Blue Field

She waited at Rand’s base camp, propped on the workbench under the awning while he gave his statement. She clenched and unclenched her toes—her sneakers felt too small, as if her bones were spreading yolk, as if someone had picked her up and dropped her. She wanted to leave. Leo was holding forth with several guys over by the parked vehicles and she waved experimentally to see if she could catch his attention. Get him to take her away, back, somewhere. After a moment she gave up. The shade under the awning deepened. If only she could vanish—lose herself like some dummy sidekick. Except then she’d feel even more alone. She sank her head to her knees. Within seconds, it seemed, Leo rematerialized, his arm around her shoulders. A mole winked on his neck. His breath on her face was like chicory crossed with carnations, a smell chemical and latent.
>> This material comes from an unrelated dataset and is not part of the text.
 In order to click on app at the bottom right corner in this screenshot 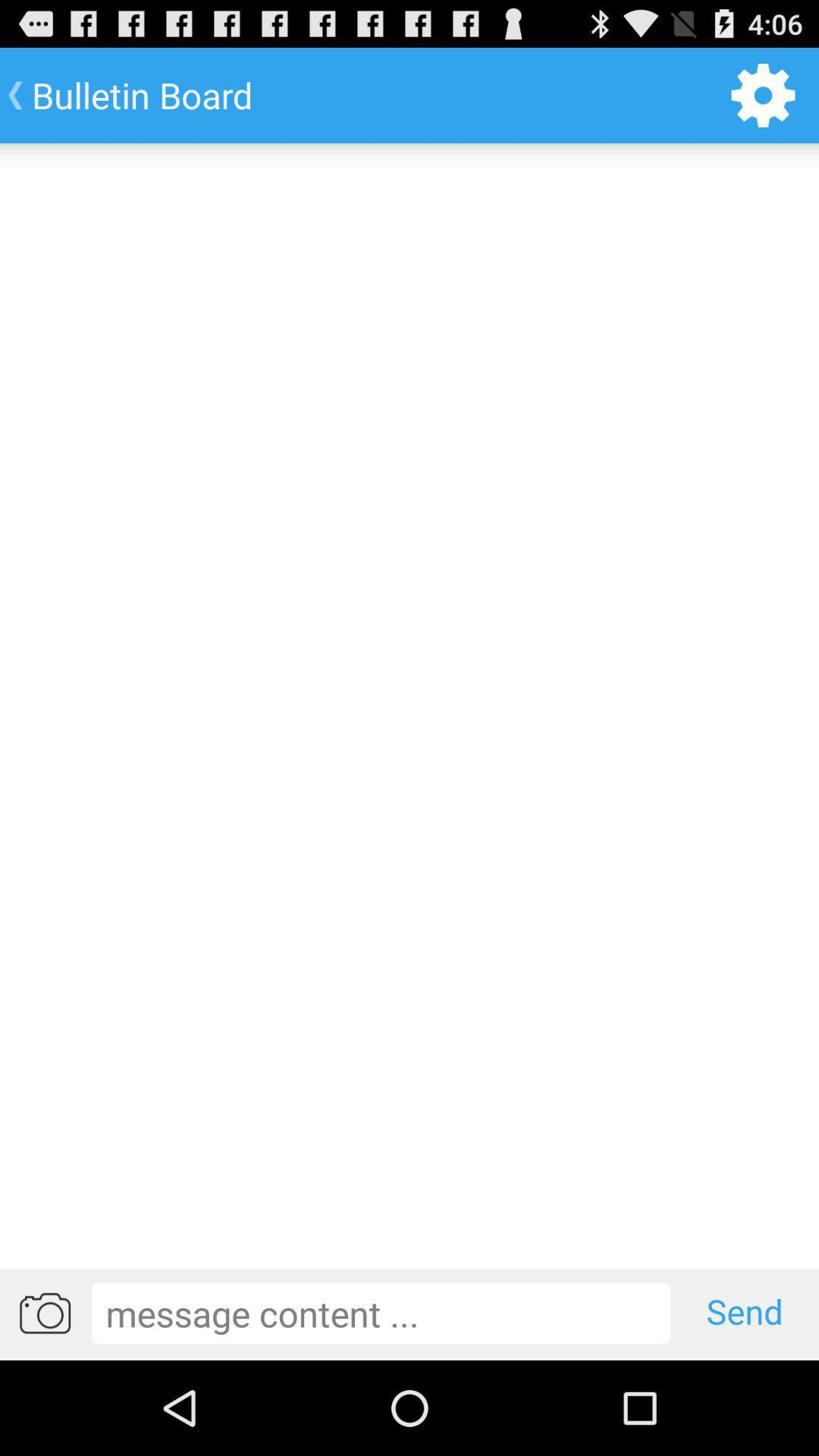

But at last her wait was over. Into the day’s furnace with her. Then into his white truck which ferried her through the dust and gravel to an enchantment of empty blacktop. He drove fast and silent. An oncoming motorcycle whined by like a mosquito on steroids. A minivan glissed into sight then swept alongside and seemed to hover briefly before passing—Leo thought she was staring across at him. I don’t envy you, he said. Finding out like this.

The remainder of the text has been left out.